Copy the data below word for word, from its first line through the line containing "Looking at the screenshot, I should 789,709.", including both of those lines.

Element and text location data
---*---
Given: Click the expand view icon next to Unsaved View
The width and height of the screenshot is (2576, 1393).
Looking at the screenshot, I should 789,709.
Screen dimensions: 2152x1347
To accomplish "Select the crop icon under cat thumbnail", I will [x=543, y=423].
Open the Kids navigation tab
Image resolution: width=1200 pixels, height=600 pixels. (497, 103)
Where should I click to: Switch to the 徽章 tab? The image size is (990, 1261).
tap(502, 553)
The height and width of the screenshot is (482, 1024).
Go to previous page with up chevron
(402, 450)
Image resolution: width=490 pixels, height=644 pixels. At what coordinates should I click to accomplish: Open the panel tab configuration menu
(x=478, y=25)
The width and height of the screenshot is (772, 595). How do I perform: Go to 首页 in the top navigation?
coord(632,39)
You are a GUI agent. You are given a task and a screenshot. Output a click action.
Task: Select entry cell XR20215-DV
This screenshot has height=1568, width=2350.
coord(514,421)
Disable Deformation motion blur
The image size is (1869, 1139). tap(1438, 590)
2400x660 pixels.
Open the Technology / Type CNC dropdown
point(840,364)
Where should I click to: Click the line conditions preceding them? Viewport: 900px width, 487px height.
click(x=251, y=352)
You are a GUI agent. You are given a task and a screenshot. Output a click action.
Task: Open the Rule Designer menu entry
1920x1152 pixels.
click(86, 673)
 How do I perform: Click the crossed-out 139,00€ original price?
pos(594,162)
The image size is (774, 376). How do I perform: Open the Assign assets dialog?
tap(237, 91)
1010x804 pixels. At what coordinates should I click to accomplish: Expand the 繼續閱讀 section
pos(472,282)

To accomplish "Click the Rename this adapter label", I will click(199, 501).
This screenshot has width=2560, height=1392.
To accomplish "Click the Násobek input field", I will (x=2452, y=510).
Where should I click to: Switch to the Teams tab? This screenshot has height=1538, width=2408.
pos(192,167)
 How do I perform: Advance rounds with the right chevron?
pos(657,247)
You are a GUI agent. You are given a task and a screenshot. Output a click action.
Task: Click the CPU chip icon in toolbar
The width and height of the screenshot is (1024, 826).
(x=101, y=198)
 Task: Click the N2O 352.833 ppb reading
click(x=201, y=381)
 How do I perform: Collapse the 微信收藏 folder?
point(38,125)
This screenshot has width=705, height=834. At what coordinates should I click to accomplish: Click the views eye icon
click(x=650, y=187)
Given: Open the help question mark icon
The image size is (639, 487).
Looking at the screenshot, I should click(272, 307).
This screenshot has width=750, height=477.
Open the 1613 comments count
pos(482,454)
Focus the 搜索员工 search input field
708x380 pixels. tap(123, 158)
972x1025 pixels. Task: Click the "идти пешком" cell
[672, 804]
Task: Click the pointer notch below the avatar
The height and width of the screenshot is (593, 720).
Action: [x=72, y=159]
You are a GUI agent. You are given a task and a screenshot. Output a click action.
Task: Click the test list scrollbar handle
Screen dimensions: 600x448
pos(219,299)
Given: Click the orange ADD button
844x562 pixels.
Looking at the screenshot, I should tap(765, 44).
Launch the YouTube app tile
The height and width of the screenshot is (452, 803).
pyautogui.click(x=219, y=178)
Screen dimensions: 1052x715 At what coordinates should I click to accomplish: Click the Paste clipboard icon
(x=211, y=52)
---*---
§ SOLUTION
Given: Click the expand view icon next to Unsaved View
The width and height of the screenshot is (2576, 1393).
Looking at the screenshot, I should 789,709.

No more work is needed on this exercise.